В какую-то минуту ему, разумеется, пришла в голову мысль позвать на помощь англичан, но метр Калисто Бур-гильос был человек весьма сведущий, и он вспомнил, что во время Пиренейской войны испанцы больше страдали от своих союзников-англичан, чем от своих врагов-фран-цузов. А потому он пришел к выводу, что англичан лучше держать у себя в доме исключительно в качестве постояльцев.
Вернулся Дебароль; карманы его были набиты картофелем, а ягдташ — яйцами. Ашар получил распоряжение сбить яйца, а Жиро — почистить и нарезать картофель; Дебароль должен был продолжать свое любезничанье с г-жой Бургильос до тех пор, пока в какой-нибудь комнате не появится стол, накрытый на восемь персон. Дебароль принес себя в жертву; он вышел с г-жой Калисто Бургильос и спустя четверть часа возвратился со словами: «Уф, господа! Стол накрыт».
Через десять минут, чтобы довести до готовности котлеты, оставалось только еще раз помешать огонь, картофелю требовался лишь один поворот кастрюли, а омлету — лишь один поворот сковороды. В это время, сударыня, кухня дона Калисто Бургильоса представляла собой забавную картину. На первом плане стоял Ваш слуга Александр Дюма и, держа по опахалу в каждой руке, размахивал ими, чтобы раздувать угли, на которых поджаривались котлеты и картофель. Жиро чистил вторую порцию картошки, которой предстояло последовать за первой. Дон Риего делал вид, что читает свой молитвенник, и вдыхал ароматы жарящегося на решетке мяса, краем глаза поглядывая на сковороду. Маке держал ручку сковороды. Ашар топтался на месте. Дебароль отдыхал, оправляясь от усталости. Буланже, замерзший во время прогулки под высокими широтами, согревался. Александр, верный себе, спал.

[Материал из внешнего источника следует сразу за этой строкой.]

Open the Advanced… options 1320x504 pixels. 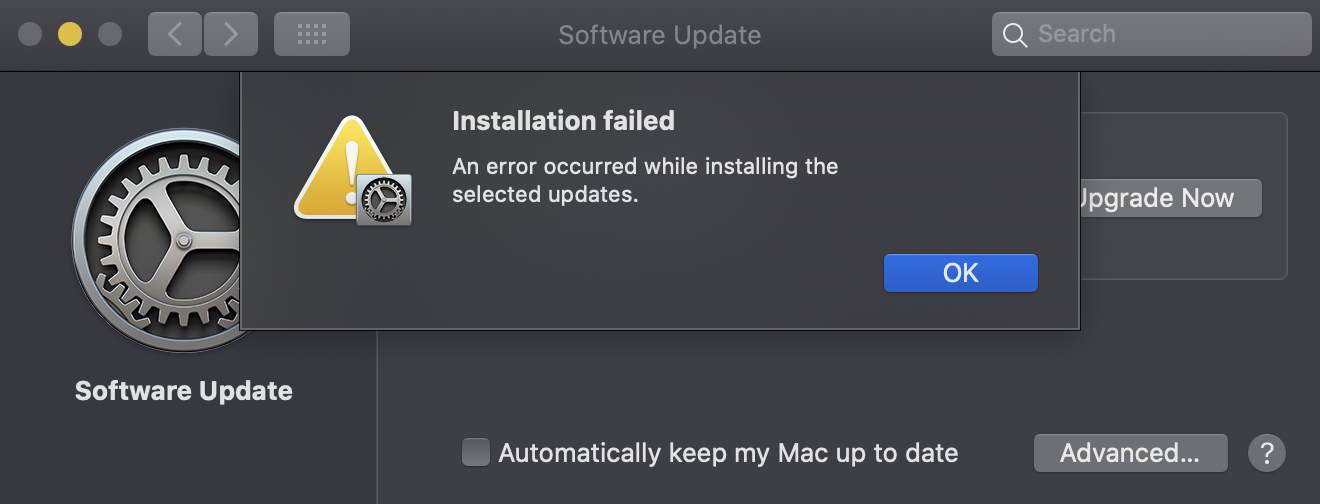point(1129,453)
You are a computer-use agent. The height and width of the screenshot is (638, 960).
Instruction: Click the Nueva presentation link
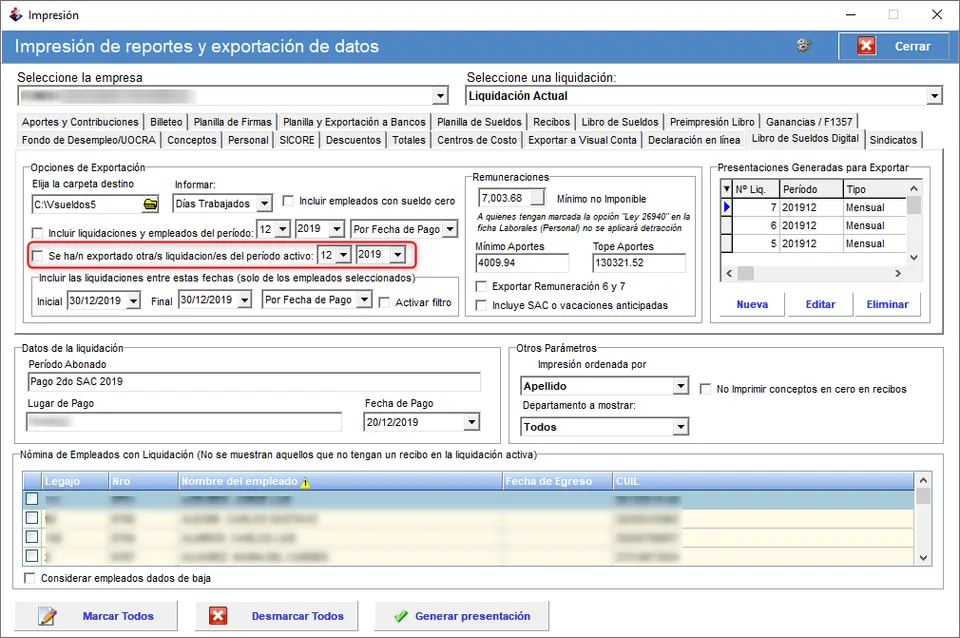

В конце концов метр Калисто Бургильос, приходивший во все большее отупение при виде французского вторжения, обратил внимание на отсутствие своей жены; она тем временем сквозь оконное стекло знаками объясняла Де-баролю, что на столе не хватает чего-то очень важного. К счастью, я следил за метром Калисто и вовремя отослал Дебароля выполнять свой долг.
Десять минут спустя мы сидели за столом, на котором дымилась дюжина отбивных котлет и испускали пары две горки картофеля и огромный омлет. Это зрелище привело нас в такой восторг, сударыня, особенно Буланже, Жиро и Александра, что наши взрывы хохота привлекли в комнату г-жу Бургильос; за ней в дверях стояли две-три неряшливые трактирные служанки, а в глубине за ними виднелись изумленные лица англичан.
Я решил воспользоваться присутствием г-жи Бургильос и вложил в руку Дебароля ключ от комнаты. «Ну же, господин переводчик, — обратился я к нему, — вам предстоит последняя жертва: вставайте из-за стола и проследите за приготовлением наших постелей; ваш ужин постерегут, а после вашего возвращения сообщество увенчает вас лавровым венком, как некогда Рим — Цезаря.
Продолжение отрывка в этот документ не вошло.